Engine_XalanJ

Version 61.1 by Nicolas Gregoire on 2012/01/12 22:11

Xalan-J is a Java based XSLT engine by the Apache Project.

Supported version

1.0

Command line

$> java org.apache.xalan.xslt.Process -in foo.xml -xsl foo.xsl

Note : xml-apis.jar, xercesImpl.jar and xalan*.jar must be in the $CLASSPATH

Identification strings

xsl:vendor-urlhttp://xml.apache.org/xalan-j
xsl:vendorApache Software Foundation
xsl:version1.0

Special features

  • Java properties disclosure
  • Java environment disclosure
  • Java code execution
  • OS command execution
  • File creation
  • JDBC connectivity

Java properties disclosure

The xsl:system-property() standard function can be called with non standard arguments, mapped to Java properties. In this example, the name of the Java properties is stored in a separate XML file (properties.xml). The XSLT code will, for each property, display its name and its value.
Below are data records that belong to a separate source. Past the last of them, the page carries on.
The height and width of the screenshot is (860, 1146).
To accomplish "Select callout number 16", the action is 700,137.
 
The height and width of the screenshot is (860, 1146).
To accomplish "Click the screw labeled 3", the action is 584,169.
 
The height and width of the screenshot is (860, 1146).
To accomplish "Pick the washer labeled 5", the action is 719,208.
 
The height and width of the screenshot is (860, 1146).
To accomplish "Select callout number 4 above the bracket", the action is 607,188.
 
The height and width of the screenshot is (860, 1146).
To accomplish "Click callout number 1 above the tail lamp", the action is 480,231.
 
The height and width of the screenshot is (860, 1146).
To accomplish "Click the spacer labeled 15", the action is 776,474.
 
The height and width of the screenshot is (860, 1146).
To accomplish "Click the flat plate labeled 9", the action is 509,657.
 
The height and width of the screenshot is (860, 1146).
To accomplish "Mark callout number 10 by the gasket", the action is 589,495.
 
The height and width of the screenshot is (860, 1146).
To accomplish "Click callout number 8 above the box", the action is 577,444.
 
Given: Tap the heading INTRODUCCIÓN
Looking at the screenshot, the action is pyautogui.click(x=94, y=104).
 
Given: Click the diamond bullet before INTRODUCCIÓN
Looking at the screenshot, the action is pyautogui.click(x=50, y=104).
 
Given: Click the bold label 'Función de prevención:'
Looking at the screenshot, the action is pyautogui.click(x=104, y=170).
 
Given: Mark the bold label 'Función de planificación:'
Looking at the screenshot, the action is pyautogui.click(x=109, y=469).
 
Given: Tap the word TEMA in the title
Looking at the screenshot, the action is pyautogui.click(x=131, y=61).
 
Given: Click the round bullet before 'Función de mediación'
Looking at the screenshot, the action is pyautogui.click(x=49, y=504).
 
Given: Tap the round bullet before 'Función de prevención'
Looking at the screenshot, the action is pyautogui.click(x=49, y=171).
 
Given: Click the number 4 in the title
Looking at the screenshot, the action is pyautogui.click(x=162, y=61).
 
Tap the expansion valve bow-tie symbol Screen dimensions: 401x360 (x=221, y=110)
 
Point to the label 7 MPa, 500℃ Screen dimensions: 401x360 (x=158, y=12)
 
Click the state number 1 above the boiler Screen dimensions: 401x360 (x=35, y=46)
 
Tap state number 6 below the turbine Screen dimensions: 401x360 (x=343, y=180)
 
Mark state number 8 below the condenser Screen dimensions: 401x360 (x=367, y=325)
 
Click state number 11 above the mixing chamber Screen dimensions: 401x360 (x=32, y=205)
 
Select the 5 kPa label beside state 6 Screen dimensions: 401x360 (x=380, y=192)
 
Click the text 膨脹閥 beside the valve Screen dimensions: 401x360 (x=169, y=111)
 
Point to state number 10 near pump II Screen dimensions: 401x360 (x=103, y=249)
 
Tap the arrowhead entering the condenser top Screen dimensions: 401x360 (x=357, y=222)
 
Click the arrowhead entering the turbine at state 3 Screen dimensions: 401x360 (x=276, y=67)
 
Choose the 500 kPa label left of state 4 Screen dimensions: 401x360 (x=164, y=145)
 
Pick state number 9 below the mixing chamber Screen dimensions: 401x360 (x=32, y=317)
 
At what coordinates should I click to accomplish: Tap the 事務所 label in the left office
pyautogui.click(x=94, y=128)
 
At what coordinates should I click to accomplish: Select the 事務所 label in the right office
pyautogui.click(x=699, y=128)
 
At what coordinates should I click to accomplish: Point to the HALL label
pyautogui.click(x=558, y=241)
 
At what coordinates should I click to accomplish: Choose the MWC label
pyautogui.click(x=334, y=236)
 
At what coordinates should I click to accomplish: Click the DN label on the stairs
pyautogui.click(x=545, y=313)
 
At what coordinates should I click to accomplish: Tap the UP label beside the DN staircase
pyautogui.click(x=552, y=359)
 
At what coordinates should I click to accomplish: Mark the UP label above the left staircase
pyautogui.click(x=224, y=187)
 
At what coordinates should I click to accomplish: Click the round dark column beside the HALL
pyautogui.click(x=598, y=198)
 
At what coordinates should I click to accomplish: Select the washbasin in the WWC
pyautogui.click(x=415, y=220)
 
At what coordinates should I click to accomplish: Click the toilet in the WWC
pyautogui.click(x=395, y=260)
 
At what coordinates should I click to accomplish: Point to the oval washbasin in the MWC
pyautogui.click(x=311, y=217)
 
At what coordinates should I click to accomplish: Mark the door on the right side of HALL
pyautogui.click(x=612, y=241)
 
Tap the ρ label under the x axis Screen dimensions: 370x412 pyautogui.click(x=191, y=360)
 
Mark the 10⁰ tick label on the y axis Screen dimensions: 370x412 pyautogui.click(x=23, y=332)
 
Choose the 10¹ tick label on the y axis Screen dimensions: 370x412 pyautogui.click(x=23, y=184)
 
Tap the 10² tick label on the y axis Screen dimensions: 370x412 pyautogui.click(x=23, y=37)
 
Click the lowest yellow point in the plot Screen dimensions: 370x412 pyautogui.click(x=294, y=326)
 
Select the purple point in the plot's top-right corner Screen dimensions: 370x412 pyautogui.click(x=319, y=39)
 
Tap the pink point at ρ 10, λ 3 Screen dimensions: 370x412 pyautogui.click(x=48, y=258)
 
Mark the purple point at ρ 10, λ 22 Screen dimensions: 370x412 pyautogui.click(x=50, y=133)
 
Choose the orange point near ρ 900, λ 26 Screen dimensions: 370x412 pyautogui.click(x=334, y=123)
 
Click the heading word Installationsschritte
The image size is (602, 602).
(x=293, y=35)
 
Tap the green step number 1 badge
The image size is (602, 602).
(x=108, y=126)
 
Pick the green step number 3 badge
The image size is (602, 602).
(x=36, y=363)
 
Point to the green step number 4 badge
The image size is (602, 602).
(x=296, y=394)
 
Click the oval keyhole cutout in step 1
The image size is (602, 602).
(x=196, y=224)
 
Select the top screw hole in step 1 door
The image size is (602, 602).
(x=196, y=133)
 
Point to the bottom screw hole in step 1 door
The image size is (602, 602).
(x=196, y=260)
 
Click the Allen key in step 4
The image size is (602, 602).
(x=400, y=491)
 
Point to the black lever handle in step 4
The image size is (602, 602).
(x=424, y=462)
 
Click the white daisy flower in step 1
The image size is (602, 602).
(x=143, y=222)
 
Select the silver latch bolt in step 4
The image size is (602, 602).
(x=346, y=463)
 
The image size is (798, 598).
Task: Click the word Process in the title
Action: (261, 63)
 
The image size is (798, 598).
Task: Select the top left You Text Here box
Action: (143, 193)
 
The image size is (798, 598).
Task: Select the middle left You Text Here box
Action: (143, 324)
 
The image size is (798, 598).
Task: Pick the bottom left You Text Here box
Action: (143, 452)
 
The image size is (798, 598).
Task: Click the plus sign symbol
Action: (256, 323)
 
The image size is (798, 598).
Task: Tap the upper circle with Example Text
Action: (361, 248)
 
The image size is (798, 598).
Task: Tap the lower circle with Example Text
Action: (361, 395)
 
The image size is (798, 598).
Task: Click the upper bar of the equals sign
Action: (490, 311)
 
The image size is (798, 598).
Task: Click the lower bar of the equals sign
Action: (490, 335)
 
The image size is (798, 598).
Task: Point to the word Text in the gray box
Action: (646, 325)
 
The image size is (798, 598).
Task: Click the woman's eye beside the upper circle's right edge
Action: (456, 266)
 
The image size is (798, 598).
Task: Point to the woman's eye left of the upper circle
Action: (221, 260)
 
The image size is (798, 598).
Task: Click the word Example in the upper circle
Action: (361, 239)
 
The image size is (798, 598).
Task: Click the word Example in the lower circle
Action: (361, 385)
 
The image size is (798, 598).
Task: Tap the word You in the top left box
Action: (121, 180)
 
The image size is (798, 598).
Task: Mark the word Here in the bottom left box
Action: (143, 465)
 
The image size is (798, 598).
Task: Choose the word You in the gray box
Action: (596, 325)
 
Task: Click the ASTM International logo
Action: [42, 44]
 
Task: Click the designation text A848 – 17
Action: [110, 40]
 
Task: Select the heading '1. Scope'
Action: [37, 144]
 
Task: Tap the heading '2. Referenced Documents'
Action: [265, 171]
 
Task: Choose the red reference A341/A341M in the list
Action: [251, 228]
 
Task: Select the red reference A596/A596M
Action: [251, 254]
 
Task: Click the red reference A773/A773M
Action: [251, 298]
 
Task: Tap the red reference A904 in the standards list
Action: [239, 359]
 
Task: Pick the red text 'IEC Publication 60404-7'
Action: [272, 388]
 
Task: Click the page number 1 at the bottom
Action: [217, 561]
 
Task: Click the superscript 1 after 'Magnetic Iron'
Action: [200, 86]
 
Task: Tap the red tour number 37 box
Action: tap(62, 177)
NamespaceFunctionPoCSample output
http://www.w3.org/1999/XSL/Transformsystem-property()xalanj-java-properties.xslxalanj-java-properties-output.txt

Java environment disclosure

The checkEnvironment() extension function (documented here) will display some information about the execution context (including available packages, paths, versions, ...).

NamespaceExtension functionPoCSample output
http://xml.apache.org/xalancheckEnvironment()xalanj-checkenv.xslxalanj-checkenv-output.txt

Java code execution

The attached code will display the current date using a newly created "java.util.Date" object. This should be enough to demonstrate Java code execution.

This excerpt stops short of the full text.